EXERCISE MATERIALS: Begin

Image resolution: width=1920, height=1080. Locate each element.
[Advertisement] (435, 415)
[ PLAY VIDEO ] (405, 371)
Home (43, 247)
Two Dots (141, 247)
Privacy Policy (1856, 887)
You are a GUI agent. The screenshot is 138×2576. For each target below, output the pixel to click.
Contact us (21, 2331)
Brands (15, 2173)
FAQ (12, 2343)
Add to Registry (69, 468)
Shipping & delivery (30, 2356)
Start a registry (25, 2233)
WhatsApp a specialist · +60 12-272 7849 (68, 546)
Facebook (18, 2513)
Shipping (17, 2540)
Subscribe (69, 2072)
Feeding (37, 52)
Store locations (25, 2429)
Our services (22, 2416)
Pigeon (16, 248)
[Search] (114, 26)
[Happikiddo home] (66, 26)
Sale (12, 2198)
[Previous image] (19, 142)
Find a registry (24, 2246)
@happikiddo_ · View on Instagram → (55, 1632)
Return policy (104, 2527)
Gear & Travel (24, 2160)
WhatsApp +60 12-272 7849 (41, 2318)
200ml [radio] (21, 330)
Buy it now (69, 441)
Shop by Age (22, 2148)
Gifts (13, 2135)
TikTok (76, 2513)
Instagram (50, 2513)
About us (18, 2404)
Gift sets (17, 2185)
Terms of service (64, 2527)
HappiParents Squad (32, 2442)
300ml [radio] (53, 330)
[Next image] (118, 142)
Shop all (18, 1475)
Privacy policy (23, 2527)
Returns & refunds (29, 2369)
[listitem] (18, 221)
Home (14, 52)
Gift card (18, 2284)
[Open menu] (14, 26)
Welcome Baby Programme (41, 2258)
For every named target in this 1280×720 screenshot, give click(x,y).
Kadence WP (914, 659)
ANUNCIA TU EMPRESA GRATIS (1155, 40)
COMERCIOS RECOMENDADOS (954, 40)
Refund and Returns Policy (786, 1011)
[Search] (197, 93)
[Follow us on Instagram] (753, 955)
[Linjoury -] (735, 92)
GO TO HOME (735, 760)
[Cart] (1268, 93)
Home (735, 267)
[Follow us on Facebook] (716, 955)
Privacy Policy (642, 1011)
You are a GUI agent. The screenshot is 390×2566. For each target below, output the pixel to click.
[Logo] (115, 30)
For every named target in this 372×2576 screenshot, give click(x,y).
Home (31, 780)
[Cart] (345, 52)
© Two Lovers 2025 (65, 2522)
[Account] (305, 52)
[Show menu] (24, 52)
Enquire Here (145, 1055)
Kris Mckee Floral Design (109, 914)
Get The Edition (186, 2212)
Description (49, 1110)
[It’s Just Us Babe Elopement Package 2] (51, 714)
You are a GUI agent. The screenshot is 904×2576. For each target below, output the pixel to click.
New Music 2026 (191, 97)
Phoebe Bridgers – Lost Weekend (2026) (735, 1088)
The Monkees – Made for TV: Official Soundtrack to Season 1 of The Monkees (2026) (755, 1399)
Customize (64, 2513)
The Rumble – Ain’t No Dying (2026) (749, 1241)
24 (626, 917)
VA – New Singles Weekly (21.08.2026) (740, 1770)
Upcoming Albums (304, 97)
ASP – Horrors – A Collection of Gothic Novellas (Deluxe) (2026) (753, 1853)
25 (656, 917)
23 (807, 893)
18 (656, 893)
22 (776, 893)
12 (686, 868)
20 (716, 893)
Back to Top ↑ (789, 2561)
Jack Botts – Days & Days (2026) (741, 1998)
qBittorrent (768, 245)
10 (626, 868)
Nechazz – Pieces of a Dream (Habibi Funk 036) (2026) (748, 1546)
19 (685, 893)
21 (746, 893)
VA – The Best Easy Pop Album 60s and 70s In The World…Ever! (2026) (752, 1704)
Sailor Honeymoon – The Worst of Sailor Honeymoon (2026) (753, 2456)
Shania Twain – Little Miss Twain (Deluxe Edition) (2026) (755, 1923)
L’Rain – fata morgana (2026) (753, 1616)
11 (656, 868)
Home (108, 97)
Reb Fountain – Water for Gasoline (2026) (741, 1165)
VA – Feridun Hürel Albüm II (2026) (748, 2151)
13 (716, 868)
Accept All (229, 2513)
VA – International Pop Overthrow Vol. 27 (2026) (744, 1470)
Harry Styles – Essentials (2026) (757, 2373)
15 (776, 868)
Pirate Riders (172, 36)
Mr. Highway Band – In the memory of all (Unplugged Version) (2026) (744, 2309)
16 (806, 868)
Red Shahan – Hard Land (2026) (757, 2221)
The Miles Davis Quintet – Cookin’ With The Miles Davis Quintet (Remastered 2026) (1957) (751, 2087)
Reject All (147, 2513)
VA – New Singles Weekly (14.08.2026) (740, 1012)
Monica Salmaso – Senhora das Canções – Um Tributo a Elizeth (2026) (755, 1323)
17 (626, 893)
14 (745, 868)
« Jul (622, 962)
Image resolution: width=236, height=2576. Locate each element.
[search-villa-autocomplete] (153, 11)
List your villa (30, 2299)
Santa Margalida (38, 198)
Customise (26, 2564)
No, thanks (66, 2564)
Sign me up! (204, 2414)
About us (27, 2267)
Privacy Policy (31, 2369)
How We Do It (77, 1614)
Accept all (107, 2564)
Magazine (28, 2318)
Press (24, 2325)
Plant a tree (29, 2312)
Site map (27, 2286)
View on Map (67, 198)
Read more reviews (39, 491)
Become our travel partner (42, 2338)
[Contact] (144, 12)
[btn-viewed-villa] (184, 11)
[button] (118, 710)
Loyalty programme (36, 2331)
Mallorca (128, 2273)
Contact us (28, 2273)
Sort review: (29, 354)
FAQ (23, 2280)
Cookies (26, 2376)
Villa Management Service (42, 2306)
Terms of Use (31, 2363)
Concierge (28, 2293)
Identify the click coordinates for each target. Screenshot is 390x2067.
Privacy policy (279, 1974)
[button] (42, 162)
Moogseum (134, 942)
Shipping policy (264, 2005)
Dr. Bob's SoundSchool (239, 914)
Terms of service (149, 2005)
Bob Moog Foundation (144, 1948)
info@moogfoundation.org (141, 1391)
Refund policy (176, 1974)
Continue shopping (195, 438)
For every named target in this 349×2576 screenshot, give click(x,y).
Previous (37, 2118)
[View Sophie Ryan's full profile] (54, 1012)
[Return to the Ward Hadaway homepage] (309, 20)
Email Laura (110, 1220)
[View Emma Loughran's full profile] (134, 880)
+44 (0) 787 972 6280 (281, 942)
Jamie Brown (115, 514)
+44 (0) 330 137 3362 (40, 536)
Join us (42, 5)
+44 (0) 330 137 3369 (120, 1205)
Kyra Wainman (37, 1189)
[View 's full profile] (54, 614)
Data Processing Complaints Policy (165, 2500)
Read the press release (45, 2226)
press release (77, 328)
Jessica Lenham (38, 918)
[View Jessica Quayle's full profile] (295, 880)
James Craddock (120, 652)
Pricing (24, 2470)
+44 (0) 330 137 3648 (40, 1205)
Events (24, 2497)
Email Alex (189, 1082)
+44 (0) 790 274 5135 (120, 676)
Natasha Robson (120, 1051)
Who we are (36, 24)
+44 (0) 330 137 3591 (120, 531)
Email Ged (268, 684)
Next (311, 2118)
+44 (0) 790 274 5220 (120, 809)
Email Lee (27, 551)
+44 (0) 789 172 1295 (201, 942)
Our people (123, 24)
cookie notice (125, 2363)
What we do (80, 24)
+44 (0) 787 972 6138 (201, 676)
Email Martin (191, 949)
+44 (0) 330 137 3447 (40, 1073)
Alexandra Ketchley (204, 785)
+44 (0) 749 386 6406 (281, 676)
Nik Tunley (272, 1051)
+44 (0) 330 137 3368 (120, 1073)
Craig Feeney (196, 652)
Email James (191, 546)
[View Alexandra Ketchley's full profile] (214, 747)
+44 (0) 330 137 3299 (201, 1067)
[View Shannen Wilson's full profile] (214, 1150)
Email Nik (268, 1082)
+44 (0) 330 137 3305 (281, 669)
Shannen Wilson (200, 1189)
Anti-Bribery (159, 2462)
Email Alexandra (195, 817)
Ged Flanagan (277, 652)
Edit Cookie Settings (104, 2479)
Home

EXERCISE MATERIALS: End

Which lines of the records above contain the word "target"? Report each one in full.

(ANSWER TO THIS EXERCISE):
You are a GUI agent. The screenshot is 138×2576. For each target below, output the pixel to click.
For every named target in this 1280×720 screenshot, give click(x,y).
You are a GUI agent. The screenshot is 390×2566. For each target below, output the pixel to click.
For every named target in this 372×2576 screenshot, give click(x,y).
You are a GUI agent. The screenshot is 904×2576. For each target below, output the pixel to click.
Identify the click coordinates for each target. Screenshot is 390x2067.
For every named target in this 349×2576 screenshot, give click(x,y).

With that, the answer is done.